Tightening credit availability is adding to affordability struggles as rates remain elevated, inventory shortages worsen and home prices strengthen, according to a new report from Black Knight.
Black Knight’s monthly Mortgage Monitor report uses the company’s mortgage, real estate and public records data sets to observe industry trends. April’s report looked at the intersection of affordability, inventory, demand and credit availability.
Key highlights:
- With 30-year rates rising again in May, each of the 100 largest U.S. markets is once again less affordable than its own long-term average.
- Nationally, it now takes 34.2% of the median household income to make principal and interest (P&I) payments on the median-priced home purchased with 20% down using a 30-year fixed-rate mortgage.
- According to Optimal Blue rate lock data from Black Knight, after pulling within 15% of pre-pandemic levels on rate dips earlier this year, in recent weeks purchase activity fell back to a 34% deficit on shrinking demand.
- Likewise, rising borrower credit scores and down payments among recent rate locks point to the tightening of credit availability compounding the challenges facing potential homebuyers.
- Black Knight Collateral Analytics data showed home sales volumes fell in April, as a lack of both affordability and inventory continue to create major market headwinds.
- Having worsened in eight of the past nine months on a seasonally adjusted basis, for-sale inventory is now at its lowest level since April 2022, with inventory deteriorating in 95% of major markets since the start of 2023.
- This continues to put upward pressure on home prices this spring, with April marking the fourth consecutive monthly increase on a seasonally adjusted basis.
- April’s seasonally adjusted +0.46% increase was roughly on par with the 30-year average of +0.48% for the month, and would equate to a 5.5% annualized growth rate if sustained for a 12-month period.
- Despite prices firming, annual growth slipped to 0.0% in April—marking the first time home prices have been flat year over year since the market began to recover in the wake of the Great Financial Crisis.
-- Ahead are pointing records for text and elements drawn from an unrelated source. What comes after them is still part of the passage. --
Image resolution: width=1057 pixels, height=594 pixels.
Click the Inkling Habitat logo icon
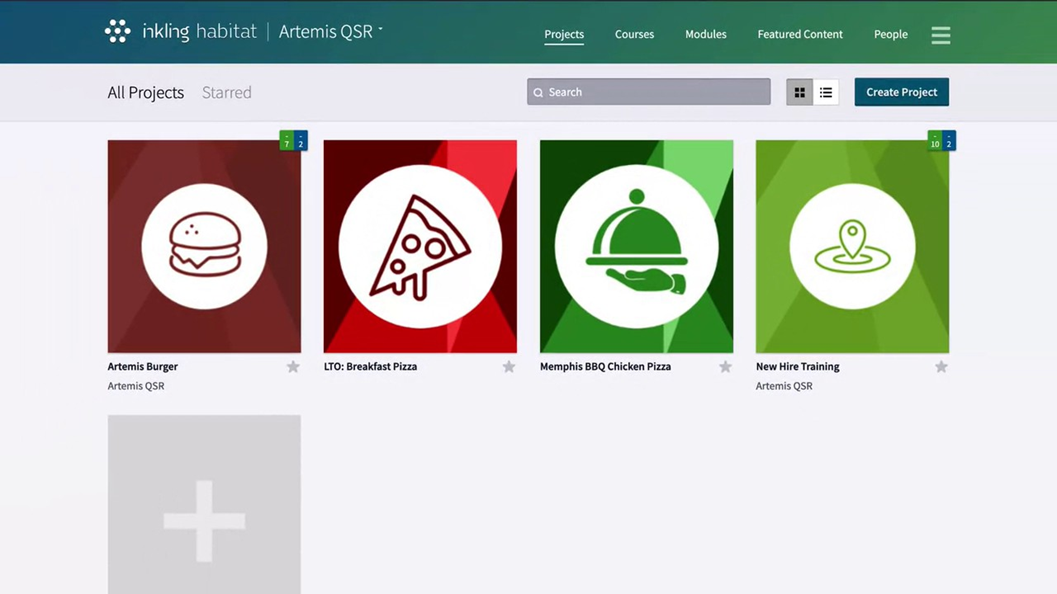[117, 32]
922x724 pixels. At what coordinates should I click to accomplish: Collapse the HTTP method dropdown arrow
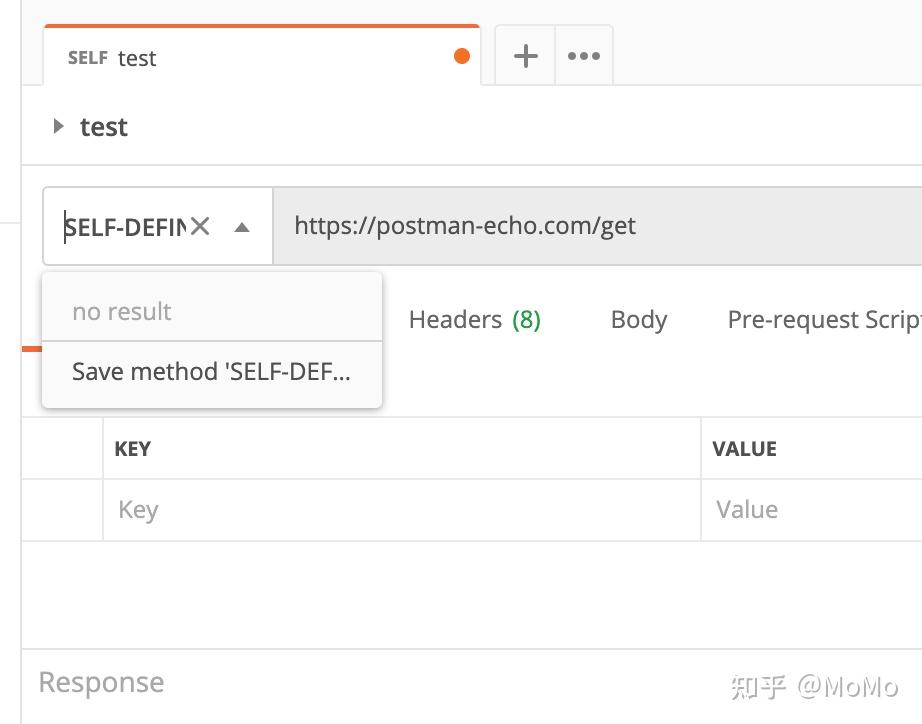click(242, 227)

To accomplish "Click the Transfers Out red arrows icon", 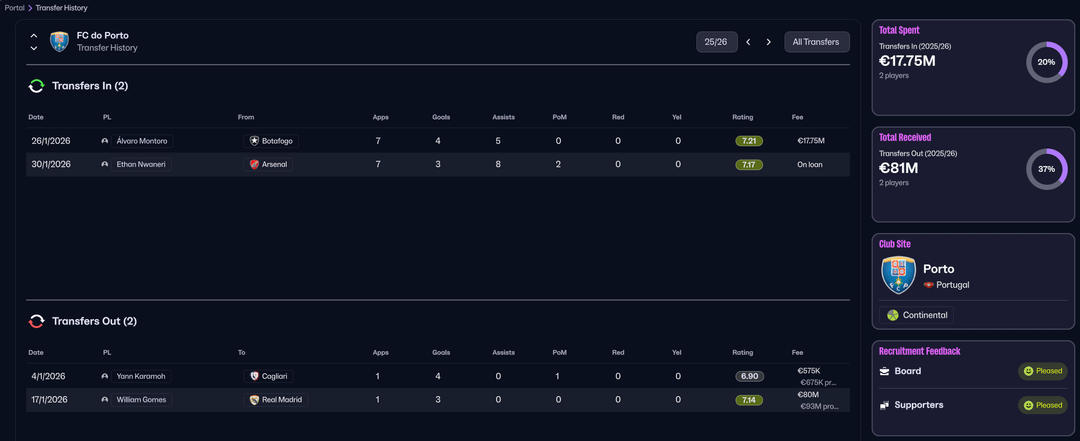I will [36, 321].
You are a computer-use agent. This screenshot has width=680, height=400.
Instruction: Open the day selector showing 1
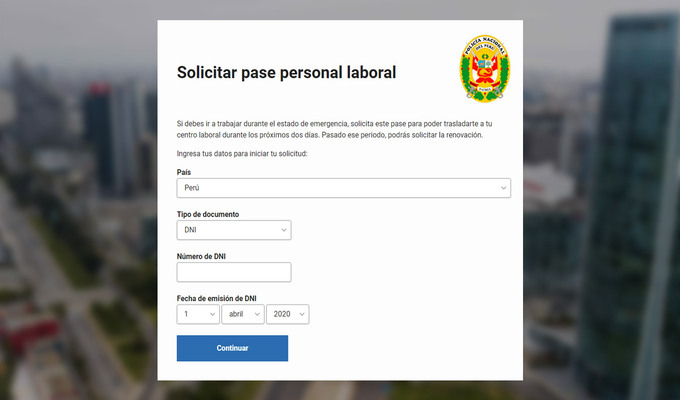tap(198, 314)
- Price strengthening this spring has erased more than 60% of the declines seen late last year at the national level, and at the current rate of growth would fully erase those corrections by mid-2023.
Major takeaway:
“In a sense, the gridlocked housing market has been feeding on itself,” said Black Knight Vice President of Enterprise Research Andy Walden. “While elevated interest rates continue to weigh on both affordability and demand, they’re simultaneously constricting supply as well as would-be sellers who locked in ultra-low rates early in the pandemic and continue to sit on the sidelines. “
“The combination of lower supply and demand in April led to both slowing sales and firming prices. In fact, while home sales dipped, April marked the fourth consecutive month of home price gains, which are now almost universally rising across the country again on a seasonally adjusted basis,” Walden continued. “Only Austin, Texas—the sole market where inventory is back above pre-pandemic levels—is still seeing meaningful price corrections continuing into the spring. In today’s market, interest rates are acting as a double-edged sword, reducing or increasing both demand and supply as they rise and fall, making it challenging to find a rate-driven path to easing affordability and home prices.”
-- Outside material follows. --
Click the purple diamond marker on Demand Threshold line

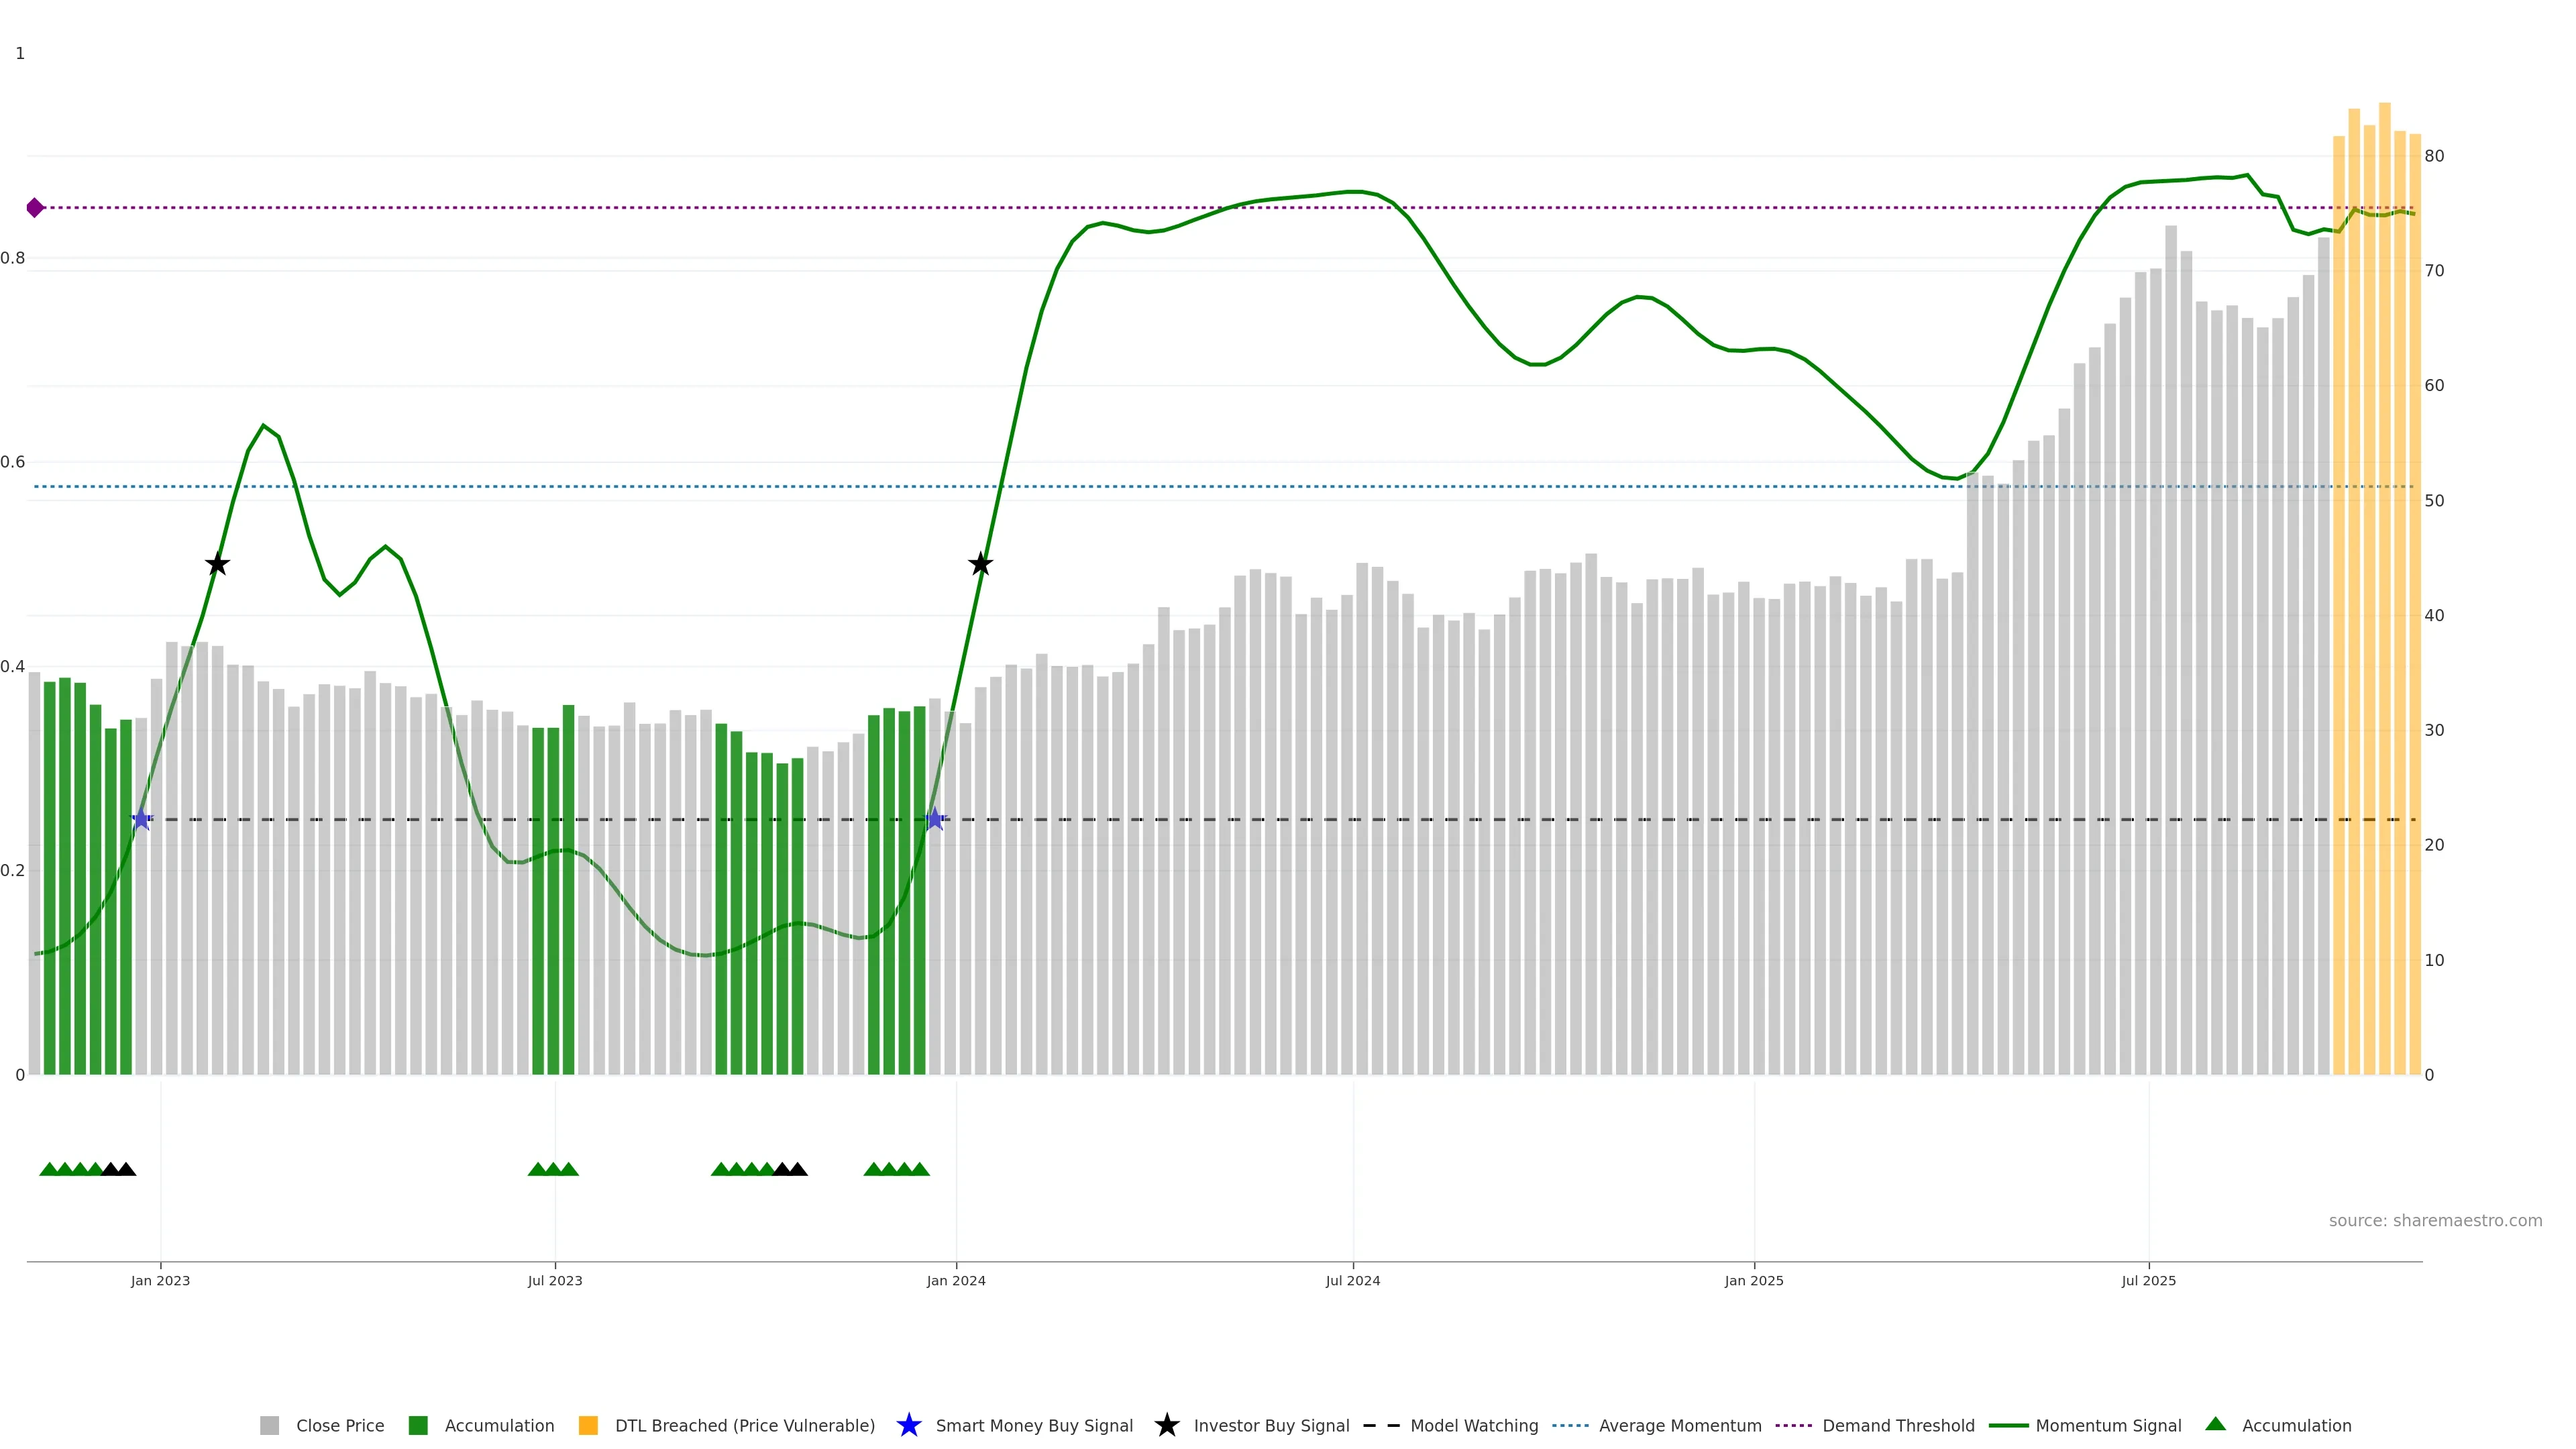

“Amidst all of this, we’re also beginning to see clear signs of tightening credit availability. Our Optimal Blue rate lock data shows that average credit scores and down payments are on the rise, with tightening credit compounding the significant challenges already facing potential home buyers and the origination market alike,” added Walden.
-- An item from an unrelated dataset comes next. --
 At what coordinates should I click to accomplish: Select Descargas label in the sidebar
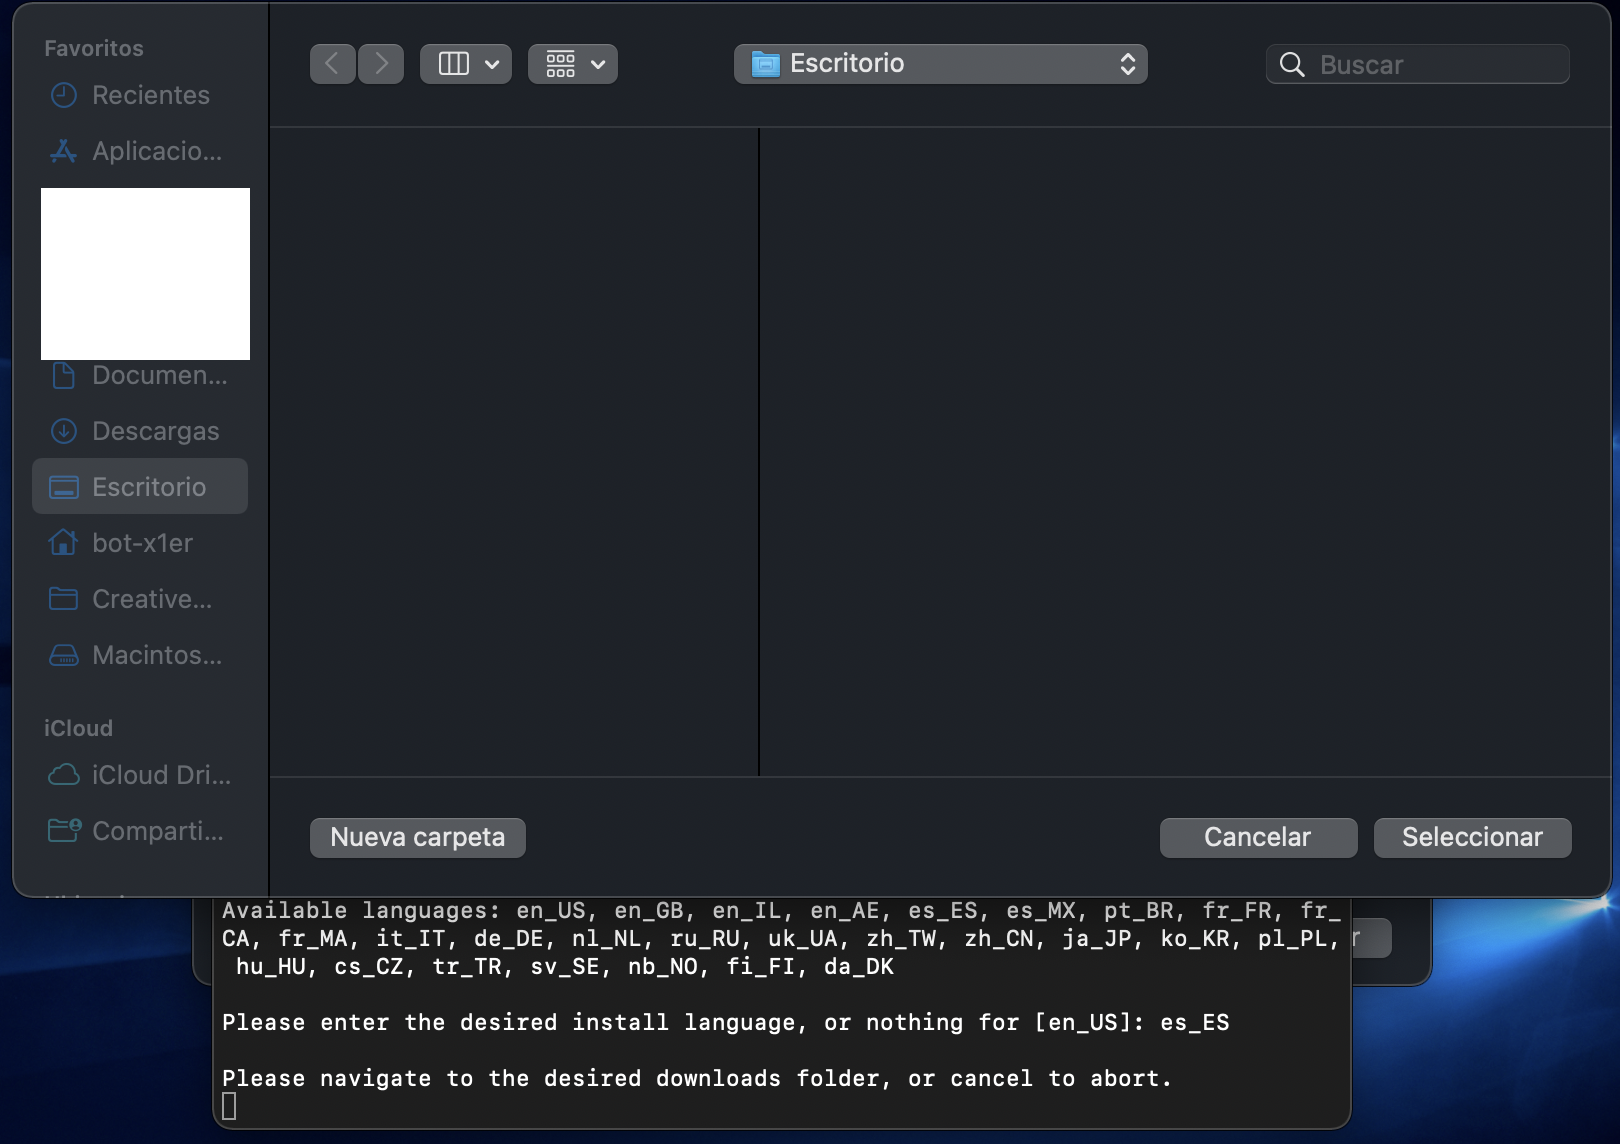[155, 431]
Walden concluded, “According to our McDash loan-level mortgage performance dataset, April purchase credit scores were the highest on record, dating back to 2000, when Black Knight first started tracking the metric. Pullbacks in purchase rate lock volumes have continued, dropping 11% from the week ending March 25 to the week ending May 20, in what would typically be the heart of the homebuying season. Indeed, purchase locks have fallen back down to more than 30% below pre-pandemic levels, after pulling to within 15% on rate dips in mid-January and mid-March. Demand is obviously suffering, and the fact that this spring’s strengthening home prices have erased more than 60% of the ‘correction’ seen late last year isn’t likely to help much on that front.”